Collected data entries:
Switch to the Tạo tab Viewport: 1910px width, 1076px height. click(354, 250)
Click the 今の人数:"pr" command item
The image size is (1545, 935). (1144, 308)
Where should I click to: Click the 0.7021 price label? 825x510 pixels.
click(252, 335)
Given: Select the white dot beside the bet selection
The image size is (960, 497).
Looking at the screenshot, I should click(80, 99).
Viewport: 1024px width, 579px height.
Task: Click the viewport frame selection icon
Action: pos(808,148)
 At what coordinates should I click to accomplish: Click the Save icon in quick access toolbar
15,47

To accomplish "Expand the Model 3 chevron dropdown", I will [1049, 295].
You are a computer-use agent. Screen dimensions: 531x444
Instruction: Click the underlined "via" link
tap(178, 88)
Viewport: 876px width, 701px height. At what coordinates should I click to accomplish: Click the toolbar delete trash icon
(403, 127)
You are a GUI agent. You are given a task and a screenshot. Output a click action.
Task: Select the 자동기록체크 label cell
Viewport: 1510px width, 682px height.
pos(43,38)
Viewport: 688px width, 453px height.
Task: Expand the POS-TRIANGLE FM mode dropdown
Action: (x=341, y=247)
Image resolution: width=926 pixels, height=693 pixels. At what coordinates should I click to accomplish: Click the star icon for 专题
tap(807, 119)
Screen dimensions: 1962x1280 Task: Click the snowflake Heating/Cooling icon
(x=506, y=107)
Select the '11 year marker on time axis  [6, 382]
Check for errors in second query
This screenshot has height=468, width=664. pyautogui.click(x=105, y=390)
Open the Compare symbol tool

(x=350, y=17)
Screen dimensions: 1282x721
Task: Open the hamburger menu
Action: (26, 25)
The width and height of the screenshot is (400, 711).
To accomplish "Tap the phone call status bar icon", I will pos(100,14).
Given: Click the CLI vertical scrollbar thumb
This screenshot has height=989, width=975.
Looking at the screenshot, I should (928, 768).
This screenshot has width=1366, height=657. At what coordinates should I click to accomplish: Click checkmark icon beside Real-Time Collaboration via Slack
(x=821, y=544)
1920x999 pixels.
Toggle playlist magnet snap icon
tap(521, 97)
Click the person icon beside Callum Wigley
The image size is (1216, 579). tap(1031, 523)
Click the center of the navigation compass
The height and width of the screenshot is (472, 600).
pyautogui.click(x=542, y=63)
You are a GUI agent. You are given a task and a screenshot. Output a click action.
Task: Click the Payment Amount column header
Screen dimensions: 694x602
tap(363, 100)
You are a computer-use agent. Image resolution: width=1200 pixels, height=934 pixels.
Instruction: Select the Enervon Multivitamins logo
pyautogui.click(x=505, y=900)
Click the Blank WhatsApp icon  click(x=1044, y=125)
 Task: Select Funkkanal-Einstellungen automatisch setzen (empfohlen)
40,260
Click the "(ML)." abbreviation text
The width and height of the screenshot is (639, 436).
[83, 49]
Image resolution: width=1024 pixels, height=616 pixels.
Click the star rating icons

* **WHAT TO DO**:
Write out exactly the lines from the one containing "Click the person icon beside Callum Wigley" through the end of the data, both included. Add nothing else.

* **TASK SOLUTION**:
Click the person icon beside Callum Wigley
The image size is (1216, 579). tap(1031, 523)
Click the center of the navigation compass
The height and width of the screenshot is (472, 600).
pyautogui.click(x=542, y=63)
You are a GUI agent. You are given a task and a screenshot. Output a click action.
Task: Click the Payment Amount column header
Screen dimensions: 694x602
tap(363, 100)
You are a computer-use agent. Image resolution: width=1200 pixels, height=934 pixels.
Instruction: Select the Enervon Multivitamins logo
pyautogui.click(x=505, y=900)
Click the Blank WhatsApp icon  click(x=1044, y=125)
 Task: Select Funkkanal-Einstellungen automatisch setzen (empfohlen)
40,260
Click the "(ML)." abbreviation text
The width and height of the screenshot is (639, 436).
[83, 49]
Image resolution: width=1024 pixels, height=616 pixels.
Click the star rating icons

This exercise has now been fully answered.